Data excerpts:
····················
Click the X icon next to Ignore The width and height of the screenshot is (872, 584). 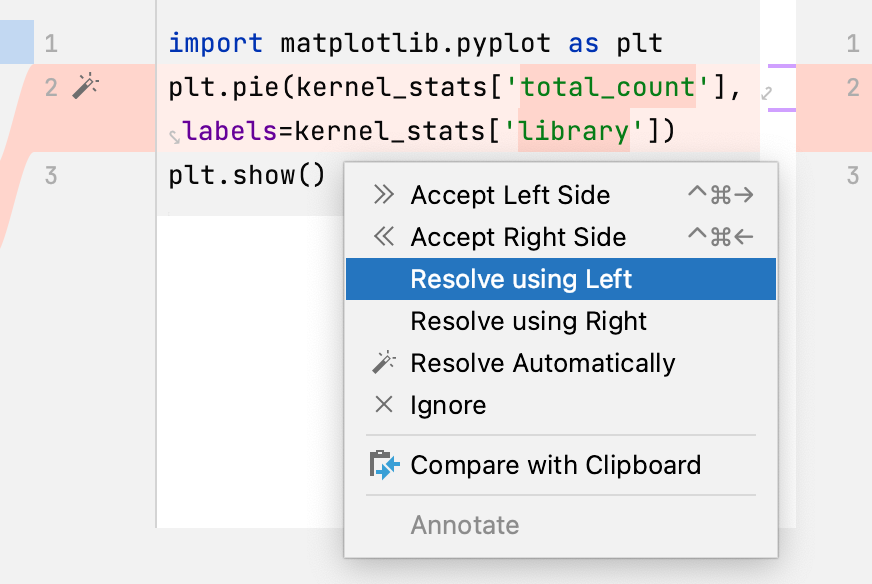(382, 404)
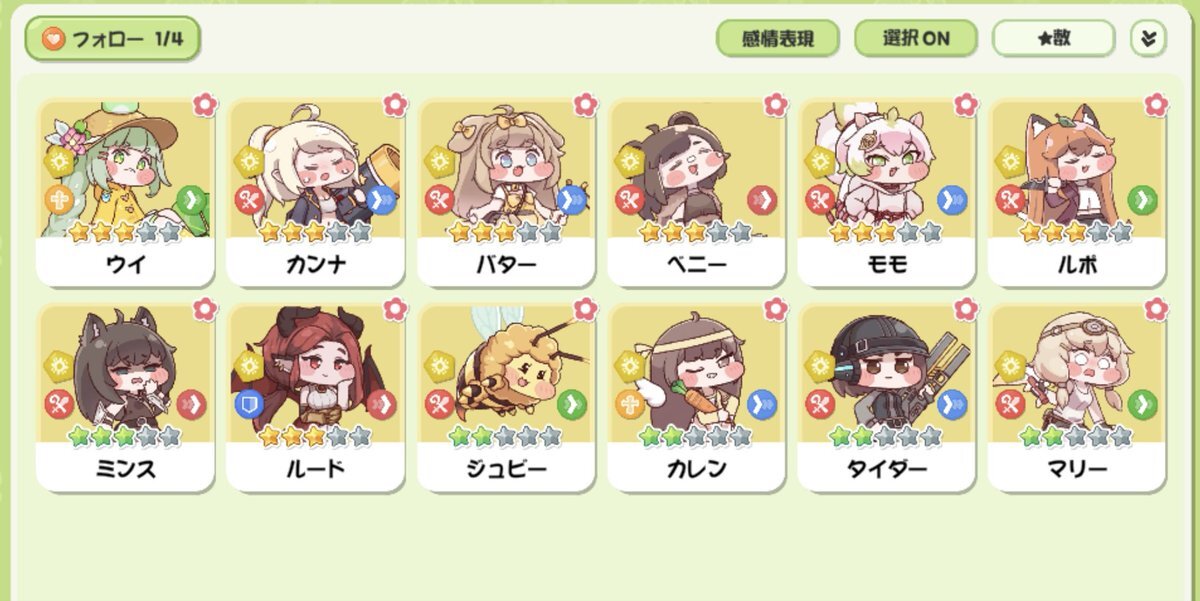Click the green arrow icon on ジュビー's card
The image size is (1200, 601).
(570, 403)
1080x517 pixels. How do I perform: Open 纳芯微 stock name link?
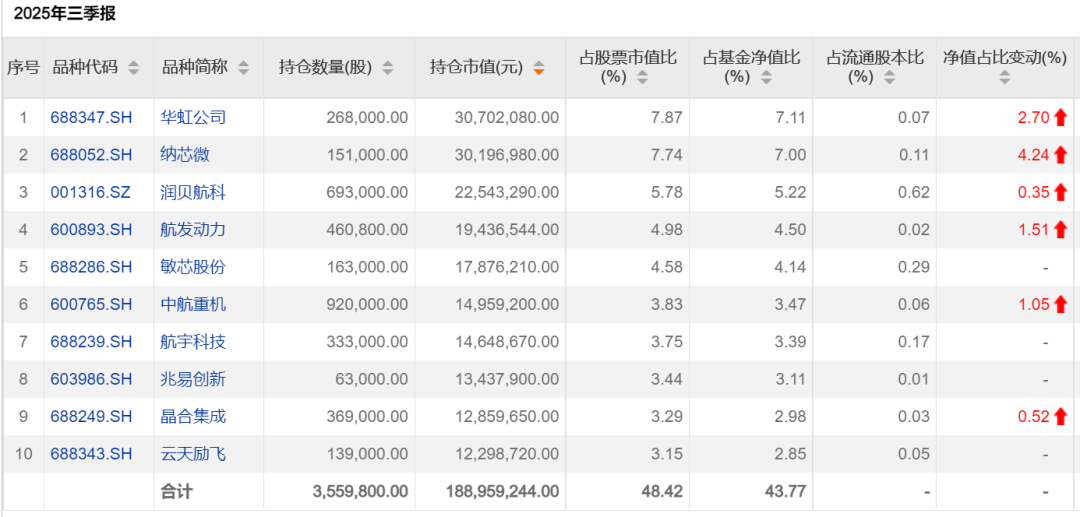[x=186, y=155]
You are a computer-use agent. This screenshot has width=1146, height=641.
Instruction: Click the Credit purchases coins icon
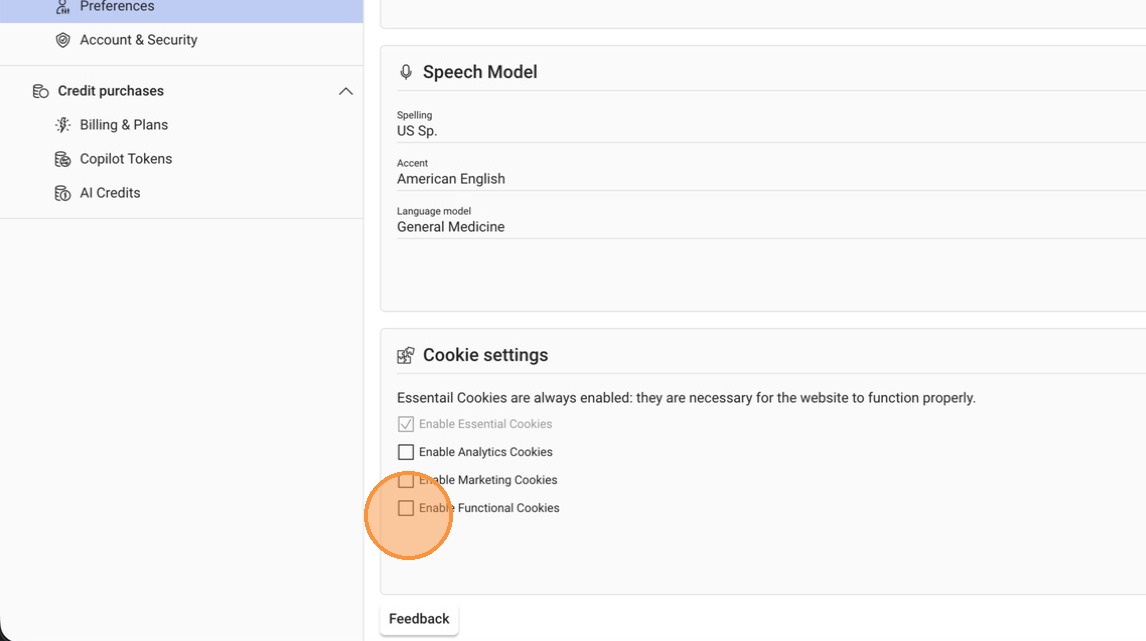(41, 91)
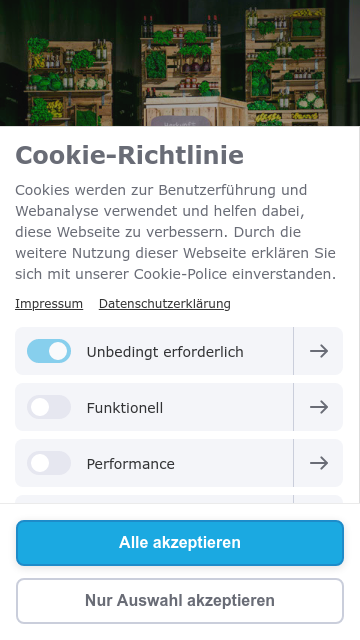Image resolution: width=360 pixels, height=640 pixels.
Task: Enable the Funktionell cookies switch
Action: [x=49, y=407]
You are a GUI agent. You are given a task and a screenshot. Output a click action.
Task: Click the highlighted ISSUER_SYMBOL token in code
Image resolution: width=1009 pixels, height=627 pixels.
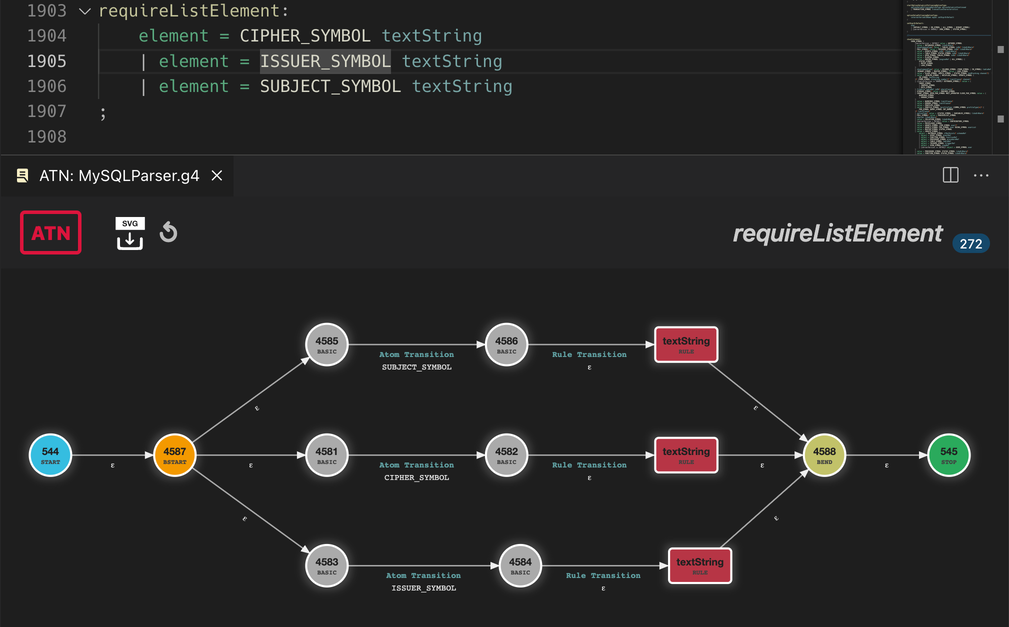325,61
····················
**WORK ORDER:** Print only the lines from the line that contains "You are a computer-use" to the final line of the data, inclusive. Pictures stay out.

**TASK ANSWER:**
You are a computer-use agent. This screenshot has width=1146, height=641.
Instruction: Click the Credit purchases coins icon
(41, 91)
Image resolution: width=360 pixels, height=640 pixels.
Task: Enable the Funktionell cookies switch
Action: [x=49, y=407]
You are a GUI agent. You are given a task and a screenshot. Output a click action.
Task: Click the highlighted ISSUER_SYMBOL token in code
Image resolution: width=1009 pixels, height=627 pixels.
325,61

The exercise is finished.